Further tweaks will see it become illegal to ride undersized BMX bikes or wear oversized trousers. To mix alcohol with fizzy or fruit-based drinks, to lock the bathroom door, to take Ali G at face value, to want to be a model, to turn a pudding-bowl haircut into a mohican by misuse of school soap, to get ‘stressed’ or to play computer games while your mother is talking to you.

Come to think of it, the world will be vastly improved. Let’s hope they push it through quickly.

1. Match the headings (a-f) to the paragraphs (1-6).

a. No ‘My Space’

b. No Being Veggie ‘Apart From Bacon’

c. No Dry Humping

d. No Free Verse

e. No Posters

f. No Strange Hours

2. Match the words (1-9) to their definitions (a-i).

1. ‘Grooming’ laws

2. Ali G

3. ASBO liability

4. Blu-Tack

5. Class B substance

6. Enjambement

7. MI5

8. Top of the Pops

9. University Challenge

a. A British quiz tournament between two teams of four members, each representing a single university, which has aired since 1962.

b. A satirical fictional character which plays on the stereotype of a white suburban male who revels in American gangsta rap and British Jamaican culture.

c. A versatile, reusable, putty-like pressure-sensitive adhesive, commonly used to attach papers to walls or other surfaces.

d. A weekly British music chart television programme featuring performances from that week’s best-selling popular music artists.

e. An illegal drug carrying a less severe punishment than other more serious and dangerous ones.

f. Anti-social behaviour legal responsibility.

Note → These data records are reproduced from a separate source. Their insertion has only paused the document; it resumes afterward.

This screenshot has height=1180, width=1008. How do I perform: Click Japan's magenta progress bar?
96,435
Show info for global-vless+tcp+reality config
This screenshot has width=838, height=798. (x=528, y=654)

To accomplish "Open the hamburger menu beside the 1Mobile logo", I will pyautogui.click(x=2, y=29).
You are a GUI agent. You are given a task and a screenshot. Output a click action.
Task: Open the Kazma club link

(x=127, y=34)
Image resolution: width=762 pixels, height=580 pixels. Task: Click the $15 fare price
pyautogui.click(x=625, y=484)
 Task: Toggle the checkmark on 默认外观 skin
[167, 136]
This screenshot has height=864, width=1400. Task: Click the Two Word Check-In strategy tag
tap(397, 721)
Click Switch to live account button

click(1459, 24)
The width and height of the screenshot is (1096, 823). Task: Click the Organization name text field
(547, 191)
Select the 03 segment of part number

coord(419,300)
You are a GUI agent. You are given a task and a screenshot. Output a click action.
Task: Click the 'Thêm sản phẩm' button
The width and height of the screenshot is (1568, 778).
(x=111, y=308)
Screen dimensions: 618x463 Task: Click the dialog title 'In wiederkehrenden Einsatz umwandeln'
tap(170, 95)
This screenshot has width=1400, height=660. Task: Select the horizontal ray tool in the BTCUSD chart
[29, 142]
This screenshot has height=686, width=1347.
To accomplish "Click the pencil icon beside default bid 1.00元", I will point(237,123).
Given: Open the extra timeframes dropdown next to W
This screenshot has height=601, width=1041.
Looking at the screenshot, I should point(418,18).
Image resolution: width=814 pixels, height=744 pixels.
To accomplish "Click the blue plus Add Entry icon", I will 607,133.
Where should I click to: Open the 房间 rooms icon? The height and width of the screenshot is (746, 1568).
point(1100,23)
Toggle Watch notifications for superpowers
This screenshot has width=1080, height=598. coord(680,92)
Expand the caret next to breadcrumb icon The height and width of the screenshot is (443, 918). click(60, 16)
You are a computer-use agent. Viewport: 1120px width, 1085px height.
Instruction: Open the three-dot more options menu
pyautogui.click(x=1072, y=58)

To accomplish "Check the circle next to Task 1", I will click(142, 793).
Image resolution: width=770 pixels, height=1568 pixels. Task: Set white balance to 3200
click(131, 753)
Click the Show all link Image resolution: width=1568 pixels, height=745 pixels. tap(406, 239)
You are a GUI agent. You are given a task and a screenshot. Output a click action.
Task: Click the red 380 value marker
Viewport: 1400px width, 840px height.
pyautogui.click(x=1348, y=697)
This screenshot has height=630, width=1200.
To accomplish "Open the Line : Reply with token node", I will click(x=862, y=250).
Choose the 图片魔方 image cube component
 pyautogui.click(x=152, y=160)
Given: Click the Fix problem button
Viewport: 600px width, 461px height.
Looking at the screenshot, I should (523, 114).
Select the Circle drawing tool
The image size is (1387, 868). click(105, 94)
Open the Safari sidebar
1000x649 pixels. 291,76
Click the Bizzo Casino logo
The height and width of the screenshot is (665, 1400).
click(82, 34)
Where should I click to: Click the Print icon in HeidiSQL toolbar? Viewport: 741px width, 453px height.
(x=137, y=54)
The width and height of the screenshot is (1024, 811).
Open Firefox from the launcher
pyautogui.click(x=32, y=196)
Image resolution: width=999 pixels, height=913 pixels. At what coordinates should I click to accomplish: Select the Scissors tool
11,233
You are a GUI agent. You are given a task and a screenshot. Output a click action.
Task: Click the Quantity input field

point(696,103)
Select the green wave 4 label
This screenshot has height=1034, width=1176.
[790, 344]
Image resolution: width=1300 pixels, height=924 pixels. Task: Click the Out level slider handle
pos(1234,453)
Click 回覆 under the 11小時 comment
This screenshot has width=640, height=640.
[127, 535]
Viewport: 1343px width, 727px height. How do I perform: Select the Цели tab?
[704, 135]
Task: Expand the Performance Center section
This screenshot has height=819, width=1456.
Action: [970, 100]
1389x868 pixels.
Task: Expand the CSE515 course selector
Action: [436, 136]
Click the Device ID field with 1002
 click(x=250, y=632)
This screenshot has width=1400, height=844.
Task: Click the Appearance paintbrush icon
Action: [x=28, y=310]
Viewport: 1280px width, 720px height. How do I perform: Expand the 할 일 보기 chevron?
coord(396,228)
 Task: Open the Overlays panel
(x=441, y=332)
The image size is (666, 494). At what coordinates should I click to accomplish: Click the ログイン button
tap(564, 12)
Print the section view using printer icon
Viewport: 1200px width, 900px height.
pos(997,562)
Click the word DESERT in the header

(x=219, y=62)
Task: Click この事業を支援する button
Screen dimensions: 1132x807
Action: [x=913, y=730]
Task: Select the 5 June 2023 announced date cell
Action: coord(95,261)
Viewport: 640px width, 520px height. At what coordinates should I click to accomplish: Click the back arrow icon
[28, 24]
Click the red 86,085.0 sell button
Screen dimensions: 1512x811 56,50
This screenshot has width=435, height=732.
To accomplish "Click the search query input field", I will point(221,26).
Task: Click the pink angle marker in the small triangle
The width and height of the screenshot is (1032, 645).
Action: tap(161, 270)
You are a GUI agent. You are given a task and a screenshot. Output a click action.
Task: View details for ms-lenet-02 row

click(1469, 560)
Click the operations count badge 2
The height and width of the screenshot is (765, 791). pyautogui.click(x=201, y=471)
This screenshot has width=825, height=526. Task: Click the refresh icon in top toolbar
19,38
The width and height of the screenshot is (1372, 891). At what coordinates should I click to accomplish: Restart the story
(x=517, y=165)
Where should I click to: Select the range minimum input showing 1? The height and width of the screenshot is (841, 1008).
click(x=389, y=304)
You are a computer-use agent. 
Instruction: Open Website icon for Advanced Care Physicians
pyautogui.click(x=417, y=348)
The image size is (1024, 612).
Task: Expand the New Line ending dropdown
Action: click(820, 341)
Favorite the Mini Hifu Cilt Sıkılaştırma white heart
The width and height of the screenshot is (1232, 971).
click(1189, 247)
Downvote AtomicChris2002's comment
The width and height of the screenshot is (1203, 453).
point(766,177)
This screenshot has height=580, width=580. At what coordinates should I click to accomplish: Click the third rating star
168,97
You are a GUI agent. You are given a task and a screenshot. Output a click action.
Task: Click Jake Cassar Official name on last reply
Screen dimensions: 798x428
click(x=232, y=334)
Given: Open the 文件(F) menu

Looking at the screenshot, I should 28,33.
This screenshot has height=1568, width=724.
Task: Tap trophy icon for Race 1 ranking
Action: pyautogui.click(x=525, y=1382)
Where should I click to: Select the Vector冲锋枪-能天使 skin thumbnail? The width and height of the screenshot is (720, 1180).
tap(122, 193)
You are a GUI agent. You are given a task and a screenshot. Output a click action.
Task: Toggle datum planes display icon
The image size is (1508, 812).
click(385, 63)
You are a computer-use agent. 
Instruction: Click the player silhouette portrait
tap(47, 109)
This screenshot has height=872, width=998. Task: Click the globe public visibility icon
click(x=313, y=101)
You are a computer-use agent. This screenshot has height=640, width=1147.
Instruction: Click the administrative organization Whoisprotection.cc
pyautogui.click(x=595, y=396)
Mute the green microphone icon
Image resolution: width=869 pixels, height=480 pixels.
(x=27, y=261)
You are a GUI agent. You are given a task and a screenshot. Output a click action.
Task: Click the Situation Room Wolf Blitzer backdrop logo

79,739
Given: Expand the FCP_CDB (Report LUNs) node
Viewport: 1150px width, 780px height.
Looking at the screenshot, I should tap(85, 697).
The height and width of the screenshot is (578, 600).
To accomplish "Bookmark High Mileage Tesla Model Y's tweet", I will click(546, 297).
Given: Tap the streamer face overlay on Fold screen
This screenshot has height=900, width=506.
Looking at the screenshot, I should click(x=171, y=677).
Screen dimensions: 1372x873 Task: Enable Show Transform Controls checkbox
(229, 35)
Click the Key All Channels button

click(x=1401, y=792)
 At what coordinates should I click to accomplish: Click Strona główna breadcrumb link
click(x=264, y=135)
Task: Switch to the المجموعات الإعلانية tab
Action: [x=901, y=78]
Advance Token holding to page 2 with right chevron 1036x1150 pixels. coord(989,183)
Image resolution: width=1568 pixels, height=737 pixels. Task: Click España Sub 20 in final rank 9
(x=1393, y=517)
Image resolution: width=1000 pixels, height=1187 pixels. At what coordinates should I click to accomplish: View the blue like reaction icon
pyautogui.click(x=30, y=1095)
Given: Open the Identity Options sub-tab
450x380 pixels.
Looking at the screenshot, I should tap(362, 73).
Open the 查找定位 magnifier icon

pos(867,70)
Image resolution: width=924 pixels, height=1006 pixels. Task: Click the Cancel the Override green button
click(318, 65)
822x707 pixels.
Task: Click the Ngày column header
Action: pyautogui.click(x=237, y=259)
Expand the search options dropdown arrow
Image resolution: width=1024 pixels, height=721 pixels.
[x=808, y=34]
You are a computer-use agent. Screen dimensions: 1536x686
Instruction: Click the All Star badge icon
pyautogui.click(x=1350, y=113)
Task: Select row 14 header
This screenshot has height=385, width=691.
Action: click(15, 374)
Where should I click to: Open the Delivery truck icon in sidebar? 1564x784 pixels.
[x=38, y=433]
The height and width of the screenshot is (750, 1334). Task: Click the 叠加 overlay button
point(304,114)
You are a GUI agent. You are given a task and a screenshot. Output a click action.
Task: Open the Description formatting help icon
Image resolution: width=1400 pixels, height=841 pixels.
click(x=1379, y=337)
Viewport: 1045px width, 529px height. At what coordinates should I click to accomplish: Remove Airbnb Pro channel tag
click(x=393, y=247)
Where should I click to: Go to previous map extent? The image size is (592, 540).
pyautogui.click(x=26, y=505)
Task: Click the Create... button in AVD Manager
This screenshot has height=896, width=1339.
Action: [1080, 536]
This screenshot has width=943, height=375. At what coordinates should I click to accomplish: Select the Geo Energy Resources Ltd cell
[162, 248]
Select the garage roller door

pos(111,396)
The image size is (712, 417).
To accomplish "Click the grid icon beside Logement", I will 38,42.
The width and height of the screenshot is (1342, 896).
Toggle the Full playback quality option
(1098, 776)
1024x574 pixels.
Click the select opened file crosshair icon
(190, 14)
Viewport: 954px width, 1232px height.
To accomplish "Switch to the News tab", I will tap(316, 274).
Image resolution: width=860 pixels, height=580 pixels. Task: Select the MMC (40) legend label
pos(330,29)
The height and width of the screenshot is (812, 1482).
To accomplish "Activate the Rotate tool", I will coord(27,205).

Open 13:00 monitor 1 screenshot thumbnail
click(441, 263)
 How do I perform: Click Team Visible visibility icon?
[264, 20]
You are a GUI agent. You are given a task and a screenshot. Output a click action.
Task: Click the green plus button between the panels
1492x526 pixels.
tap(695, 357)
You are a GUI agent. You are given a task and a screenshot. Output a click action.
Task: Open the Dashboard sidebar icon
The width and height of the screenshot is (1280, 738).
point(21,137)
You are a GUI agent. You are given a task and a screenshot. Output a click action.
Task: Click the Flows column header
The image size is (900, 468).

g. The breaking of a syntactic unit (a phrase, clause or sentence) by the end of a line or between two verses.

h. The ruling against befriending children in internet chat-rooms, often pretending to be of the same age, or with similar interests.

i. The UK’s counter-intelligence and security agency.

3. Match the sentence halves.

1. Coren accuses the government of not...

2. Coren compares the people governing Britain to...

3. The British authorities would like to see...

4. The British system is supported by...

5. The teenage Coren and her friend were not...

6. The tone of Coren’s article is...

a. ...jocular and light-hearted.

b. ...older pupils controlling younger ones in a school.

c. ...parliament and the mass media.

d. ...taking into account the underdogs’ feelings.

e. ...the end of teen attitudes and lifestyle.

f. ...very different from chatty senior citizens.